Low key writing this has made me realize how much of my life has just been migrating up and down I-40.

paxys•20m ago
About as accurate as grouping the entire west coast stretching from Alaska to SoCal as a monoculture.
Supermancho•5m ago
Thinking about the map as monocultures is disingenuous. They have cultural focuses in common (among other things), which does not make them the same culture. Notably, these regions do not vote the same. It's not a party alignment map.
jccalhoun•7m ago
I agree. However, I will say that I always thought that Southern Indiana and Southern Ohio were more similar than Southern Indiana and Northern Indiana.
chucksmash•6m ago
Is it the grouping or the "Appalachia" naming that makes you feel like it's incorrect?

Middle Indiana is halfway between Kentucky and Chicago but it feels like it has more in common culturally with the former than the latter to me, even if that wasn't the case 50 years ago.

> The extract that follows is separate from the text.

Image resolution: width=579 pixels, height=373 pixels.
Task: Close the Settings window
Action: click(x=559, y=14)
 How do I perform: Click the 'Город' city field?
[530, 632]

I get where you're coming from though. The fact that some metro Atlanta counties are grouped with "Greater Appalachia" but others are somehow in the "Deep South" is the head scratcher that jumps out at me.

GLdRH•24m ago
> "El Norte"

> All the way in the south

poisonarena•19m ago
..north of mexico
stackedinserter•20m ago
Looks like one of these maps where people visit Toronto and paint the whole country as "visited".
panarchy•15m ago
"There's a Canada outside of Toronto?" - Torontonians

(all in good jest)

anentropic•12m ago
Interesting map, but it doesn't seem to be explained at all? (Except, I guess, in the book?)
euroderf•11m ago
The Tri-State area (NY-NJ-Conn.) as New Netherland, I like it. It isn't NYS and it isn't south Jersey. I'd say create it tomorrow in a tri-state compact.
giardini•8m ago
SPAM ALERT! Colin Woodard's new book will be published in a few days (November 4, 2025). Be sure to buy a copy!8-))
abeppu•6m ago
Did I miss it or is there no methodology description justifying how they reached this?

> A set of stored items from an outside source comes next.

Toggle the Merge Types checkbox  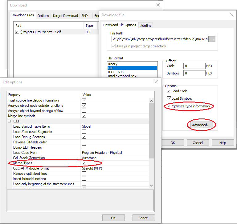(84, 163)
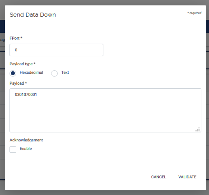Click the Text option label

(65, 73)
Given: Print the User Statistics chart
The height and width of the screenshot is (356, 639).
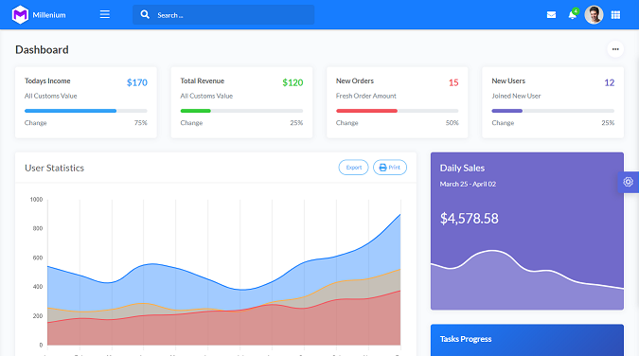Looking at the screenshot, I should (390, 168).
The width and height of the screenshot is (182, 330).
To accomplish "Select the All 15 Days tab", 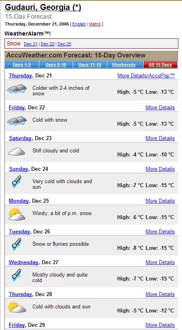I will [160, 65].
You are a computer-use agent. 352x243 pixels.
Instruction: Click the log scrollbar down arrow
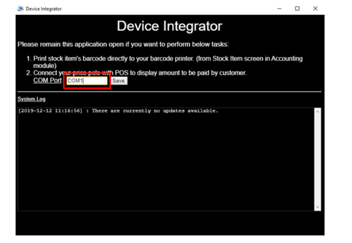tap(318, 208)
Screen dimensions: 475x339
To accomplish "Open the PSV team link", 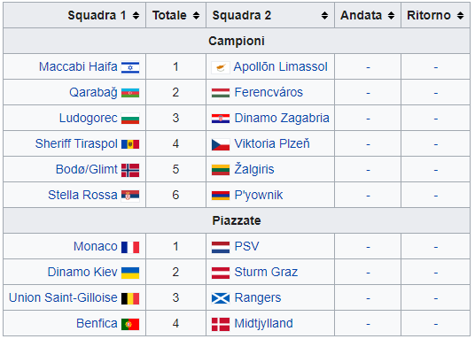I will (247, 246).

If there was some good standard survey on cultural views, you could compare geo regions on the summary stats of their responses, and cluster them. But you'd need a _huge_ number of responses to get good county-level data. And then I think we'd expect to see lots of county-to-county differences reflecting the urban-rural contours, immigration differences tied to industry, etc, rather than these big, uninterrupted regions. E.g. I would think King County, WA and Alameda County, CA have a lot more in common with each other than either does with Del Norte County, CA.